◆ Quoted text ◆

He says organisations which perform best in cyber resilience tend to have better engagement with their boards, executives and key business stakeholders.

“They’ve presented the risks in terms that are understood and allow for much more informed choice by the business. And those businesses understand that technology is not really the key to resilience, it is an enabler but really, people and process are more important.

“For me that means the role of the CISO, CSO, or individual with responsibility for security is actually changing. They need to be at the top table, they need to understand what the business strategy is, align the security strategy on a risk based approach and become enablers of secure business and not blockers of it,” he says.

“Security is actually a choice, based on risk, appetite and tolerance so if we’re not conveying the risks in terms a board or executive can understand so they can make a decision about the levels of investment then we potentially leave the business exposed to greater risk and vulnerability.”

When it comes to communicating with the board, Hirschauge says he takes a three-pronged approach – measure, communicate and engage.

Providing regular updates covering KPIs relevant to cyber at a board and executive level is the measure step, while contextualising the measures – adding colour and depth to the discussion – is his ‘communicate’ step. But Hirschauge takes it one step further, adding simulations or different exercises to bring to life the situation. 

“Those scenarios and simulations are becoming increasingly important not only to create the knowledge or inform or educate, which is a very passive way of describing it, but to actually engage in a discussion of what it actually means and what decisions we need to make together between management and the board.”

Which brings us to another key aspect of the conversation: Cybersecurity is a choice according to both Hirschauge and Harrison. 

“You can have lower costs and higher risk at one end and greater levels of investment and lower risk at the other end. And you chose a point on that continuum based on your risk appetite, your risk tolerance, and understanding of what it is you’re trying to protect,” Harrison says.

Adds Hirschauge: “The conversation around security is really one about risk appetite, it’s not a binary thing – are you secure or not. It’s about how much risk are you willing to take as a business.”

But to make those assessments, the board and management need information presented to them in a way that makes sense to them, both agreed – pushing more responsibility back on the CISO, who needs to know enough about the organisation’s operations and strategy and purpose so that they can inform those decisions.

◆ Data section ◆
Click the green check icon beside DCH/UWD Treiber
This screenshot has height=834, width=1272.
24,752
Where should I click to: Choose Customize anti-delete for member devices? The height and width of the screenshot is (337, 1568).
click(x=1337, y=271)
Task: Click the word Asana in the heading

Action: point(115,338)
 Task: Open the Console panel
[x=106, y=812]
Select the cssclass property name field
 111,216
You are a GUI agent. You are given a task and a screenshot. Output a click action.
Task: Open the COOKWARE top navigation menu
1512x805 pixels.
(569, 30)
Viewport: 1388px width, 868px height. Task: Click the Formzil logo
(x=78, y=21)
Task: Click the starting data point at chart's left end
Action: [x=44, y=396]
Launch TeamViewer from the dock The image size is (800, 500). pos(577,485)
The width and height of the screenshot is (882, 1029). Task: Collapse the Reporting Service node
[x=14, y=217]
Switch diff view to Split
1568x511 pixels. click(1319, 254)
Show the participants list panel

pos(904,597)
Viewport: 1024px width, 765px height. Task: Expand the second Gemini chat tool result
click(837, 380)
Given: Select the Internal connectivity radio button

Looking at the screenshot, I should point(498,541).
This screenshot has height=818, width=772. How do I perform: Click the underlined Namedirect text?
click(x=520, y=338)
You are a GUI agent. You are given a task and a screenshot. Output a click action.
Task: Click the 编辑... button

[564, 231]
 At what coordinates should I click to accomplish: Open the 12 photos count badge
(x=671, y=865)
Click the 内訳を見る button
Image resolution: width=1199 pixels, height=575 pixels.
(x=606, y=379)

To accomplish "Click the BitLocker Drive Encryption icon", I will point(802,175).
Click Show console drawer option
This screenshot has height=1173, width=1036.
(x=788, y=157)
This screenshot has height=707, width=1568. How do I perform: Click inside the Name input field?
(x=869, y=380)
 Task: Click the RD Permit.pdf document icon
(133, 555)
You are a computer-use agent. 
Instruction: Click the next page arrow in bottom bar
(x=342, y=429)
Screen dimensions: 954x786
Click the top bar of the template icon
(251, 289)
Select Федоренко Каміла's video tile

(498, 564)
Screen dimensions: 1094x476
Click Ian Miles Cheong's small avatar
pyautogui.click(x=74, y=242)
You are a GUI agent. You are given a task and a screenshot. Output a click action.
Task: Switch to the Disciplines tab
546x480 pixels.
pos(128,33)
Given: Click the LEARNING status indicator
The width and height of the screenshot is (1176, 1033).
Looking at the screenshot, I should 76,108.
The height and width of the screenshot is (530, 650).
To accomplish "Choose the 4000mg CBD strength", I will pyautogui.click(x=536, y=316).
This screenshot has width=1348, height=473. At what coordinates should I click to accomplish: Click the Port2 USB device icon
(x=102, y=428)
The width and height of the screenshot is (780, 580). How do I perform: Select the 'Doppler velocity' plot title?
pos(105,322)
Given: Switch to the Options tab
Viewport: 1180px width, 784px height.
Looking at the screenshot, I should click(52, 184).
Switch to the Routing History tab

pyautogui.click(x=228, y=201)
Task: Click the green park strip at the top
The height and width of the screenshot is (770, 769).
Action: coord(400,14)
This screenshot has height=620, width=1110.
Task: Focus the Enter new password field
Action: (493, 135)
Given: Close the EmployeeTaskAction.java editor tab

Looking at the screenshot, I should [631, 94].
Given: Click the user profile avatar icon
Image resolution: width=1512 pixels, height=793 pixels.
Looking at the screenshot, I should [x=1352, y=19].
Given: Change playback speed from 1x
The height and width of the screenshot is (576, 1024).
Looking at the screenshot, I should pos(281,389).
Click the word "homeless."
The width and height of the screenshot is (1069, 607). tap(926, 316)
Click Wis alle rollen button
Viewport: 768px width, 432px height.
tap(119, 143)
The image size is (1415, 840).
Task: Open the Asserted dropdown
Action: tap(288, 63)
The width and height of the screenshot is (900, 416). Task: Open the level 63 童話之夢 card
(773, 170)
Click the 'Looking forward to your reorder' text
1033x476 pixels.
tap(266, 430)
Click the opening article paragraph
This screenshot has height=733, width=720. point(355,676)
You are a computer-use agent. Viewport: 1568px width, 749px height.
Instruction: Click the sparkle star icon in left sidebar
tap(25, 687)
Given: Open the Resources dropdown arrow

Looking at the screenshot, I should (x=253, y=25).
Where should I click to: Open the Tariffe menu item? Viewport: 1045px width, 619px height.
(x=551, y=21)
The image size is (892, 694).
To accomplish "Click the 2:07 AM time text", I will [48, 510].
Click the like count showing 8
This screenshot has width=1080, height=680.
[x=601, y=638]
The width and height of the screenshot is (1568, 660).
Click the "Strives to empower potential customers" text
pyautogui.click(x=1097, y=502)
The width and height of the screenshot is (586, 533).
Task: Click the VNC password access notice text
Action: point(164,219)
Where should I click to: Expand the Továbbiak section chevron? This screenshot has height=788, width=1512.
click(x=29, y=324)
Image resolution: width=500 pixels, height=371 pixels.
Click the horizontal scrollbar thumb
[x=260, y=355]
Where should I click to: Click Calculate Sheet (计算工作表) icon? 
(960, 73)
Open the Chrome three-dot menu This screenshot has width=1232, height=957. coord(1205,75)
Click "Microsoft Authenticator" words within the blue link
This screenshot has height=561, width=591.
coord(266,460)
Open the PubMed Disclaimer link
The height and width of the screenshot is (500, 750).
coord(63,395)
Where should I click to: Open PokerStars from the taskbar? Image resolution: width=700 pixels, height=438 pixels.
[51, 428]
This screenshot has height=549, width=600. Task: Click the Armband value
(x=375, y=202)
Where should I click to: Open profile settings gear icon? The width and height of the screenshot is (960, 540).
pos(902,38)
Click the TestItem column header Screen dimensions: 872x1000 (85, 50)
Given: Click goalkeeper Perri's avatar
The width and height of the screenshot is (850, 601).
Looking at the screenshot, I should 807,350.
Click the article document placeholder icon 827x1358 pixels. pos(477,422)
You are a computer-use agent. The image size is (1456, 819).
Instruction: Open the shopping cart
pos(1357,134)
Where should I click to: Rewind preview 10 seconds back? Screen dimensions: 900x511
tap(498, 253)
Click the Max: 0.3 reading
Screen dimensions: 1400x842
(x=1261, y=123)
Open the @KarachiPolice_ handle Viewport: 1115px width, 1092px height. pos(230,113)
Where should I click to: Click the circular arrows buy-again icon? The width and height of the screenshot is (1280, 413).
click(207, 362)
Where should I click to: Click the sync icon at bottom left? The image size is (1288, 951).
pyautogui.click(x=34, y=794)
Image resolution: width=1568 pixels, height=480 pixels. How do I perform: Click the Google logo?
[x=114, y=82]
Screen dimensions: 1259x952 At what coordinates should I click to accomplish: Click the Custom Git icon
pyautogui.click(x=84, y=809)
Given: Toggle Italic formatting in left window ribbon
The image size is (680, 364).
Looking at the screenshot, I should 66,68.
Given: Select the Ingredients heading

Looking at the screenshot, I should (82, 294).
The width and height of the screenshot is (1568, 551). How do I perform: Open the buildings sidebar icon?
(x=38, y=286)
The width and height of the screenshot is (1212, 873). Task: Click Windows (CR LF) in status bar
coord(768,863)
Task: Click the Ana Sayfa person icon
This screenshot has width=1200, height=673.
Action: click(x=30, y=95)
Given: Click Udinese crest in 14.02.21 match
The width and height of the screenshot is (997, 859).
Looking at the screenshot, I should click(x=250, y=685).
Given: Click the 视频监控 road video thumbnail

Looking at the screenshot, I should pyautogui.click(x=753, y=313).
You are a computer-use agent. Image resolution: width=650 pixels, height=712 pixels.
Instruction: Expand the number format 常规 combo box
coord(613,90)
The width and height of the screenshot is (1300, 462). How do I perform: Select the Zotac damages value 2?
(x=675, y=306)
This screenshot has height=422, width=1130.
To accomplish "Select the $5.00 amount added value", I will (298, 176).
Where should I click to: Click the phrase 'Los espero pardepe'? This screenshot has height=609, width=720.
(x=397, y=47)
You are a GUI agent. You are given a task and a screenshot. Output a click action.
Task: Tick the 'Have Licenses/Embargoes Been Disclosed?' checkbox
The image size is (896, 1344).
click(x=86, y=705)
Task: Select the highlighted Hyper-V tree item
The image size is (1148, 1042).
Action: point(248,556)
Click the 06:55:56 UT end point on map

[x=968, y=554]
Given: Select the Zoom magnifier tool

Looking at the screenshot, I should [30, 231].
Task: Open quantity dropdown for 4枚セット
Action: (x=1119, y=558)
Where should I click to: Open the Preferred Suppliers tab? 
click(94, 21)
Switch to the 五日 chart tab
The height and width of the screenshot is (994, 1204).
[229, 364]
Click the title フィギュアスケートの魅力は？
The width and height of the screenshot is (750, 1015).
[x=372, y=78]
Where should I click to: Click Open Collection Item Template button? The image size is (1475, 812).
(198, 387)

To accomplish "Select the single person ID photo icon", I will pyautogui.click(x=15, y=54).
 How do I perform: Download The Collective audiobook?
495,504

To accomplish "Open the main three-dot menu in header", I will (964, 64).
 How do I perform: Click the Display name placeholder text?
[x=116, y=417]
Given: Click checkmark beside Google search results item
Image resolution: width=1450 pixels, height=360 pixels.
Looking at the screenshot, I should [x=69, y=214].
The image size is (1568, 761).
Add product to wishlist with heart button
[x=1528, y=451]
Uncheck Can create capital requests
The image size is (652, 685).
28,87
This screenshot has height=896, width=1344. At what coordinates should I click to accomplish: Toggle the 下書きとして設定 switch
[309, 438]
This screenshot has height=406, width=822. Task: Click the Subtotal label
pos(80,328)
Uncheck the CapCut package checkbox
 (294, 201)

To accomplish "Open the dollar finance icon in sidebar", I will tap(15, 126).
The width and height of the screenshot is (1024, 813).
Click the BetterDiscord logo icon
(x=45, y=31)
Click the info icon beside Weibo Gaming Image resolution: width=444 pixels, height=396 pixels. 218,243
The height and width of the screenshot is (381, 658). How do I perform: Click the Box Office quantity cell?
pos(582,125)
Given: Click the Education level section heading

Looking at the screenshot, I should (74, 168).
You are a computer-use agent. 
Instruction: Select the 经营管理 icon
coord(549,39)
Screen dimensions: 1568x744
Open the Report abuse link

◆ Written tasks ◆
[1] For the cyber-resilience text, decide whether each statement agrees with it, and answer yes or no with the deciding words of the text quoted verbatim: (a) Hirschauge communicates with the board in three steps: measure, communicate and engage. (b) Hirschauge treats security as a binary question of whether a business is secure or not. (c) The businesses described regard technology as the key to resilience.
[2] Reproduce the cyber-resilience text verbatim from "Providing regular updates" up to and including "life the situation.".

◆ Responses ◆
[1]
(a) Yes: "he takes a three-pronged approach – measure, communicate and engage."
(b) No: "it’s not a binary thing – are you secure or not."
(c) No: "technology is not really the key to resilience"

[2]
Providing regular updates covering KPIs relevant to cyber at a board and executive level is the measure step, while contextualising the measures – adding colour and depth to the discussion – is his ‘communicate’ step. But Hirschauge takes it one step further, adding simulations or different exercises to bring to life the situation.